◆ WORKING DATA

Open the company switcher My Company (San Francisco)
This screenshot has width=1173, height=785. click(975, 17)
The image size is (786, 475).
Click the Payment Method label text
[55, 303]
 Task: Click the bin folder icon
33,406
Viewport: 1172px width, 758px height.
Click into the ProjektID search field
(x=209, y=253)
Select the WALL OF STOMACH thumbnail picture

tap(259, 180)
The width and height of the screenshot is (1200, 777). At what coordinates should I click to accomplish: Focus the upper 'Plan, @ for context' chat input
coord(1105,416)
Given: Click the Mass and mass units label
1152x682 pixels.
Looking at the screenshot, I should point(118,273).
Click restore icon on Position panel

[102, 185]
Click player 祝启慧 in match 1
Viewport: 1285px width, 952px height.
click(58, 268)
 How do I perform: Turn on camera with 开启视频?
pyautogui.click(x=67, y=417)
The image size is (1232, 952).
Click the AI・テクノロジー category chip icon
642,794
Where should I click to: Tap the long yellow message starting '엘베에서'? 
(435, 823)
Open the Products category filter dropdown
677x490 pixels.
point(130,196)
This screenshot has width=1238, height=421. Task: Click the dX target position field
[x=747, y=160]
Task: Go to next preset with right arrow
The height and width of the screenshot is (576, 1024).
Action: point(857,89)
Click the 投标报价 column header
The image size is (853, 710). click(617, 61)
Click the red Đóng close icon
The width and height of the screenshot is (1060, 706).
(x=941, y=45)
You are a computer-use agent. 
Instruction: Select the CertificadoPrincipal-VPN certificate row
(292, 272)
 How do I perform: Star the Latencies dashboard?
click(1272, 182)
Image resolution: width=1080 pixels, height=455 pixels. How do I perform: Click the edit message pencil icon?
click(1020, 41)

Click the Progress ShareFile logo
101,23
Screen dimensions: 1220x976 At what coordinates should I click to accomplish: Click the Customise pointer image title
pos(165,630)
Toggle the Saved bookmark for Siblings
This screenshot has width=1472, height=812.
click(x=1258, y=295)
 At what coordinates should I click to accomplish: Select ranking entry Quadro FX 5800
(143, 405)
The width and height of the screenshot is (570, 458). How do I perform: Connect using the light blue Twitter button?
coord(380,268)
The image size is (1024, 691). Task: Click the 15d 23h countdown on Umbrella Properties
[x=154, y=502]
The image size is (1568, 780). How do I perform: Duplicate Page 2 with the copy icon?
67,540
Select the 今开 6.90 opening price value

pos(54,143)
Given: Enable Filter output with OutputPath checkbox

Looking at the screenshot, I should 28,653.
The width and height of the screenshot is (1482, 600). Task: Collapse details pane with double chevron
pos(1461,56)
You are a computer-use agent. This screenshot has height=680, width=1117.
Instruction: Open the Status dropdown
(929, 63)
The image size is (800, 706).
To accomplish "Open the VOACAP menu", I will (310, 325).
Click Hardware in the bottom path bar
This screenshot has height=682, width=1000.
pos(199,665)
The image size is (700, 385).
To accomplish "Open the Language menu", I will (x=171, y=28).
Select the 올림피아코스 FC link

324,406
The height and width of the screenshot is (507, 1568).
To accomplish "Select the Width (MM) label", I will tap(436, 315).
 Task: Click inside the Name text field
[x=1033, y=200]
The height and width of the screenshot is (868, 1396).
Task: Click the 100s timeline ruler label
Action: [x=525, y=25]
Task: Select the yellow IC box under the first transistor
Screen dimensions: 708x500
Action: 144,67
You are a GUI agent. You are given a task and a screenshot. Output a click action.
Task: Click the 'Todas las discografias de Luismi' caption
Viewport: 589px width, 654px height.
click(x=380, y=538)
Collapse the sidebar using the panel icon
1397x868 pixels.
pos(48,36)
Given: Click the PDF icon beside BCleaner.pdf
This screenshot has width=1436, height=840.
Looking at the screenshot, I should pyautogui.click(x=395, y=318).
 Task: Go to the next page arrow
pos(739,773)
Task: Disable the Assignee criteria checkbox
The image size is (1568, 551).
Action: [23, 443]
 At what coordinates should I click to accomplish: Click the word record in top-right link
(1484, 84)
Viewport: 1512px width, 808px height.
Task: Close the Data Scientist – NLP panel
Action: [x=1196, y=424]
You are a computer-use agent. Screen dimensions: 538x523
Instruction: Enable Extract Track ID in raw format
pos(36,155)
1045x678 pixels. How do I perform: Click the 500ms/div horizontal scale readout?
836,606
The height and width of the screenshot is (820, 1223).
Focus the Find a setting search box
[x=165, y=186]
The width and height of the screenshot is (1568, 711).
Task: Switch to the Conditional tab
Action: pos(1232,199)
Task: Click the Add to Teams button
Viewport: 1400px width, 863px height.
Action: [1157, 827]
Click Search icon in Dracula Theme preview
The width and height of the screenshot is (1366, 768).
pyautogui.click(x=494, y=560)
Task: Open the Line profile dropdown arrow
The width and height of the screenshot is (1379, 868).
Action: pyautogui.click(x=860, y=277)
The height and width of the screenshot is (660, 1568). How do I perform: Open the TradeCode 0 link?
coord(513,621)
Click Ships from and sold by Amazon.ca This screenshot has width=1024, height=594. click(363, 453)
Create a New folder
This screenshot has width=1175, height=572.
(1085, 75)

◆ PROBLEM
Work out how many lines in the records above contain the string "right", and reply with the number alone.

◆ TASK RESPONSE
2